**Work instructions**
Your answer consists of the lines in the data that contain "Soulmates". Copy each of them.

**Information shown**
::::

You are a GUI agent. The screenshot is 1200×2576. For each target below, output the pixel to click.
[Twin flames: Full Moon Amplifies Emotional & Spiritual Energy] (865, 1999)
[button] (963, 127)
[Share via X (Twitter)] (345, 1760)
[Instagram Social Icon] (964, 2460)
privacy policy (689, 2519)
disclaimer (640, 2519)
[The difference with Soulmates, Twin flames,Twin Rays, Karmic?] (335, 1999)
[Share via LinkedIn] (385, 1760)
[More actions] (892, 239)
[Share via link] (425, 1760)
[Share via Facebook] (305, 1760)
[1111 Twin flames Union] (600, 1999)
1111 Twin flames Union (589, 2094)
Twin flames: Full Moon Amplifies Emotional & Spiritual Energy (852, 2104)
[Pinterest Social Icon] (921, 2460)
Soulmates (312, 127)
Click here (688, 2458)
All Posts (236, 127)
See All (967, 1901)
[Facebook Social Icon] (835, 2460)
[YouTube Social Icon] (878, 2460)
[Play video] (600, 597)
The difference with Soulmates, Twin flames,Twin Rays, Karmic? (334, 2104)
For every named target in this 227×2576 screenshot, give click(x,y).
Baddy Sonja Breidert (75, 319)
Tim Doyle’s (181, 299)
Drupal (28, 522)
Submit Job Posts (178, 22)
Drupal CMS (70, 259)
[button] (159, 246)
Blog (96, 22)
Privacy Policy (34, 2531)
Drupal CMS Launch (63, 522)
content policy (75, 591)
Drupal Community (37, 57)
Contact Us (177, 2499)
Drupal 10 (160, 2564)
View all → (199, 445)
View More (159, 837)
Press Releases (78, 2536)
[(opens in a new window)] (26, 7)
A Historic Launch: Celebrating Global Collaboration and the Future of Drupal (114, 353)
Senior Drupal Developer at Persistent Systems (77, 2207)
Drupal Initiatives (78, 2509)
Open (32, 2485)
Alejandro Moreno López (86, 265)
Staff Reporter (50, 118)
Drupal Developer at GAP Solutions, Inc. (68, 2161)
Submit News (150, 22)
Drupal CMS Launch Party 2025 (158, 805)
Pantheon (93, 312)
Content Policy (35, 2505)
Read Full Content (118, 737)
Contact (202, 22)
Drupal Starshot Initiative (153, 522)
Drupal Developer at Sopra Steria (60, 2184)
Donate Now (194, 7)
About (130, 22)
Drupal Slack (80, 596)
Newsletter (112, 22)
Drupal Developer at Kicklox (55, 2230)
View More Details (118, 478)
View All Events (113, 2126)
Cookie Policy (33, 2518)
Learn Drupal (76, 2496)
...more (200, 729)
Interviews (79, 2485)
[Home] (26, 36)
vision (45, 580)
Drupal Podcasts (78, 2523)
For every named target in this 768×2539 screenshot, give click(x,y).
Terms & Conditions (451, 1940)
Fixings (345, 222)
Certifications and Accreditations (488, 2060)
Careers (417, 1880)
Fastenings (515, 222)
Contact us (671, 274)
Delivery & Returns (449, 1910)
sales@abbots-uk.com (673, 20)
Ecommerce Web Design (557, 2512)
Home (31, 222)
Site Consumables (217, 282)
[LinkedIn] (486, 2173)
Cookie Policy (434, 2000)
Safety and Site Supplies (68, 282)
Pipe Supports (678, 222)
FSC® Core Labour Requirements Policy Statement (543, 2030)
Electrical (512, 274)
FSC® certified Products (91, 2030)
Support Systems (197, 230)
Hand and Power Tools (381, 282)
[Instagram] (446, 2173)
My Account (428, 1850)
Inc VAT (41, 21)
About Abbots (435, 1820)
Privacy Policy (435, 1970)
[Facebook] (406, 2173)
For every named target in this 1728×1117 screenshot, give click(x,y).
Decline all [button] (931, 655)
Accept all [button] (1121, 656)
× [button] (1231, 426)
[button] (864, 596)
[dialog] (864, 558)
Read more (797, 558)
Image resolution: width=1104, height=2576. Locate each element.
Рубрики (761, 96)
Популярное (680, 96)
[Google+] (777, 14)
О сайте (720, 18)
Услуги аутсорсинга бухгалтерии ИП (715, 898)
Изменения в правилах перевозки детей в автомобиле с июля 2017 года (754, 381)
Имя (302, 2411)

::::

**Response for this exercise**
[The difference with Soulmates, Twin flames,Twin Rays, Karmic?] (335, 1999)
Soulmates (312, 127)
The difference with Soulmates, Twin flames,Twin Rays, Karmic? (334, 2104)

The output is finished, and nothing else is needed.